Kevin não desviou o olhar, e havia algo na forma como ele a observava que a atravessou como um choque, algo difícil de nomear.
"Devo minha vida a ele", disse Kevin, finalmente.
O sorriso sumiu do rosto de Stefan.
Roselyn ficou completamente imóvel.
"Há muitos anos, ele me tirou de uma situação que deveria ter me matado", continuou Kevin, os olhos fixos nela. "E nunca pediu nada em troca."
Uma lembrança antiga voltou à mente de Roselyn - algo que ela tinha ouvido, vago, sobre o tio salvando um garoto de dentro de um carro em chamas.
Arthur ficara radiante com aquilo, ela se lembrava bem, mas nunca revelara quem era o menino.
"Desde então, nunca me esqueci do que devo a ele.

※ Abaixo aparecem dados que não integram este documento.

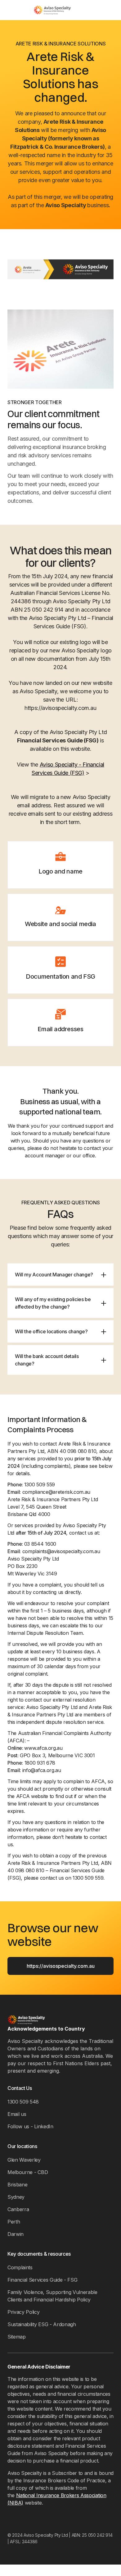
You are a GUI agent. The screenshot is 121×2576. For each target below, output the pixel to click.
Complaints (20, 2267)
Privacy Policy (23, 2312)
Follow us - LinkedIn (30, 2126)
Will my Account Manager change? (54, 1274)
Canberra (18, 2209)
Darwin (15, 2234)
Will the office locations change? (51, 1331)
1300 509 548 (23, 2102)
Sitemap (16, 2337)
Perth (13, 2222)
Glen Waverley (24, 2160)
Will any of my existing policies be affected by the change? (53, 1303)
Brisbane (17, 2184)
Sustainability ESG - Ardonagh (41, 2324)
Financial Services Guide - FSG (42, 2280)
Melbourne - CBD (27, 2172)
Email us (16, 2114)
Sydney (16, 2197)
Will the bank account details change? (47, 1360)
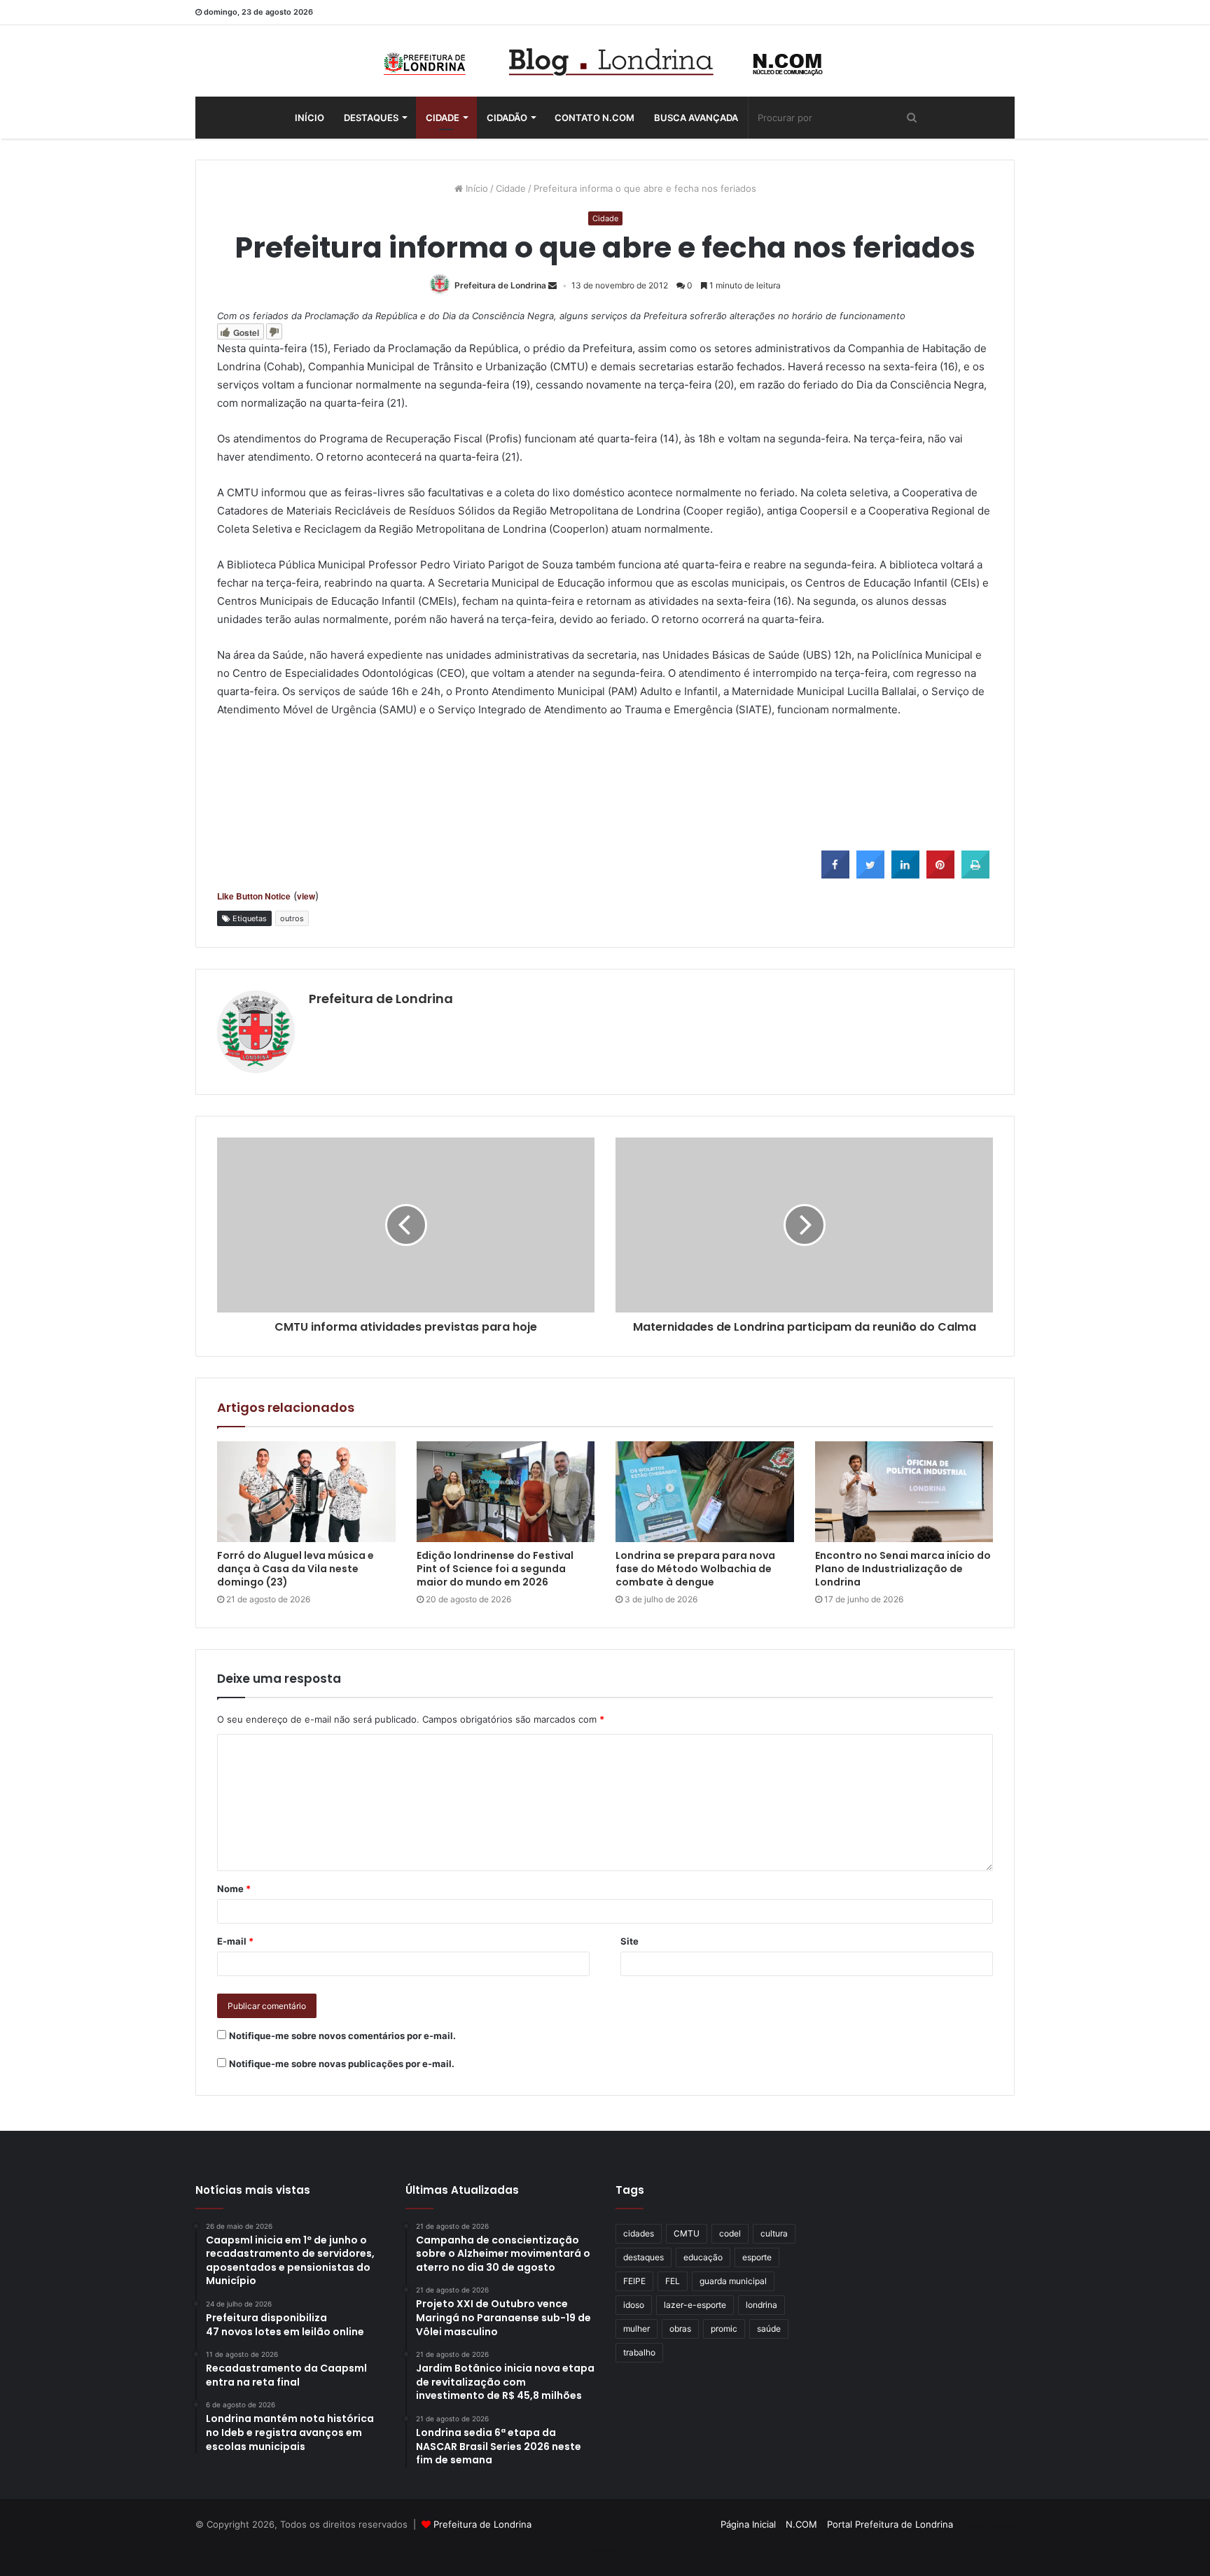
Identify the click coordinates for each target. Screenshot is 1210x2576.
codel (730, 2233)
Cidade (442, 117)
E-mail (235, 1941)
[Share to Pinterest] (940, 874)
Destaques (371, 117)
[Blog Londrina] (605, 61)
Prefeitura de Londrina (500, 285)
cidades (638, 2233)
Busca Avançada (696, 117)
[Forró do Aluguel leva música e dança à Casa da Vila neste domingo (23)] (306, 1491)
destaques (643, 2257)
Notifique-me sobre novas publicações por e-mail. (341, 2063)
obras (680, 2328)
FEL (672, 2281)
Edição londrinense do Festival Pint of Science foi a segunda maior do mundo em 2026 (495, 1568)
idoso (633, 2305)
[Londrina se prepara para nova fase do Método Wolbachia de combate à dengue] (705, 1491)
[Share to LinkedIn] (905, 874)
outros (292, 918)
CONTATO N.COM (594, 117)
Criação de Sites (605, 2551)
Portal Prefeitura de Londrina (890, 2524)
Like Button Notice (254, 896)
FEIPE (634, 2281)
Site (629, 1941)
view (306, 896)
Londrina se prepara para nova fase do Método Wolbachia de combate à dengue (695, 1568)
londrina (761, 2305)
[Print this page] (975, 874)
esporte (757, 2257)
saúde (769, 2328)
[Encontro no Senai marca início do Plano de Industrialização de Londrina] (904, 1491)
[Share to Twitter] (870, 874)
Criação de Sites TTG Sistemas (989, 2526)
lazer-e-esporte (695, 2305)
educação (703, 2257)
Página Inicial (748, 2524)
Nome (234, 1888)
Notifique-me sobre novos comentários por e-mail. (342, 2035)
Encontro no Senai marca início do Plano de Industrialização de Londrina (903, 1568)
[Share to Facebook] (835, 874)
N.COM (801, 2524)
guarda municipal (733, 2281)
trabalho (639, 2352)
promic (724, 2328)
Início (309, 117)
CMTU (687, 2233)
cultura (774, 2233)
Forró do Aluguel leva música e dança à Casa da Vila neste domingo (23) (295, 1568)
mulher (636, 2328)
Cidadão (507, 117)
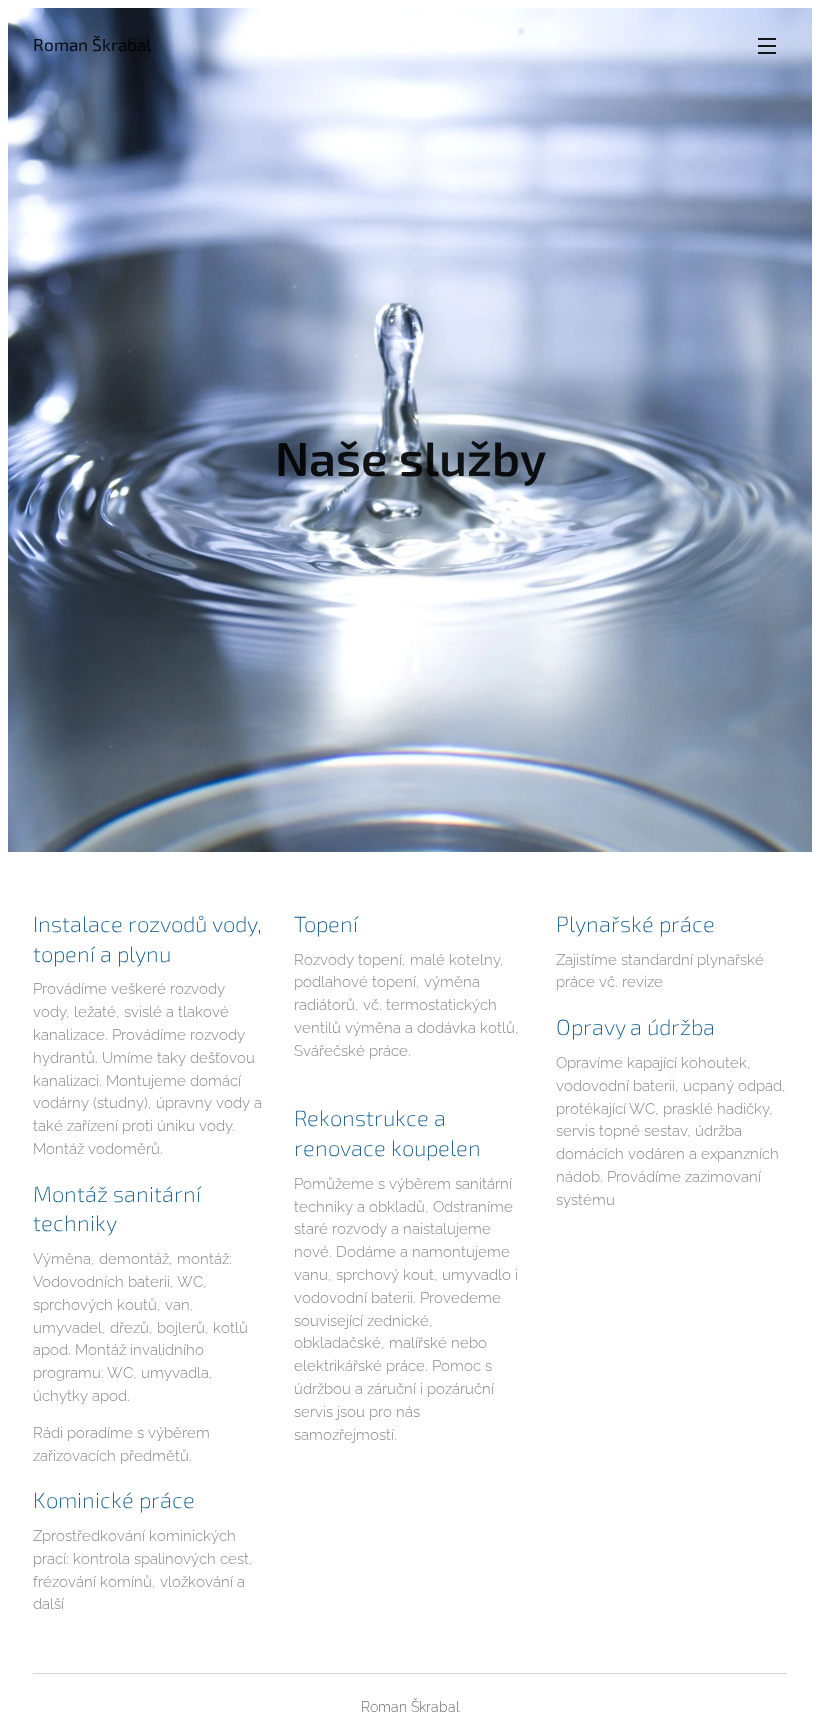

Encontrar você esta noite finalmente me deu a chance de retribuir essa dívida", disse Kevin.
A garganta de Roselyn se apertou ao pensar no tio e na bondade que ele sempre distribuíra sem pedir nada em troca. "Não precisa se sentir assim. Meu tio teria feito o mesmo por qualquer pessoa. Você não me deve nada."
"Discordo. Sei exatamente o que devo."
Com um tom que não deixava espaço para discussão, Kevin acrescentou: "Se precisar de algo, é só me dizer."
Percebendo o clima pesar, Stefan interveio: "Roselyn, você tem noção do quanto essa oferta vale? Ganhar um favor de Kevin é como acertar na loteria."
Roselyn olhou para Kevin, cujos olhos não havia um traço de pena, apenas sinceridade.
Ela precisava de apoio agora mais do que nunca, mas queria preservar o que restava do seu orgulho. "Obrigada, Kevin. Se um dia eu não tiver mais a quem recorrer, lembrarei da sua oferta."
Ao ouvir isso, o canto da boca de Kevin se curvou de leve.
Ao fim do jantar, Kevin fez questão de garantir a volta de Roselyn, pedindo ao motorista que a levasse em segurança.
O trajeto foi silencioso.
Quando o carro parou em frente ao prédio dela, Roselyn desceu.
"Roselyn," chamou Kevin antes que ela pudesse se afastar. "Não se esqueça do que eu disse."
Roselyn prendeu a respiração.
Antes que qualquer resposta escapasse dos seus lábios, a janela escura subiu, e o Maybach sumiu na noite.
Parada na calçada, ela sentiu a brisa fresca cortar o casaco. De braços cruzados, deixou um pensamento atrás do outro atravessar a mente.
Não havia dúvida de que Kevin era um homem perigoso, mas, depois de tudo por que ela passara, ele também fora a primeira pessoa a lhe oferecer algo genuíno.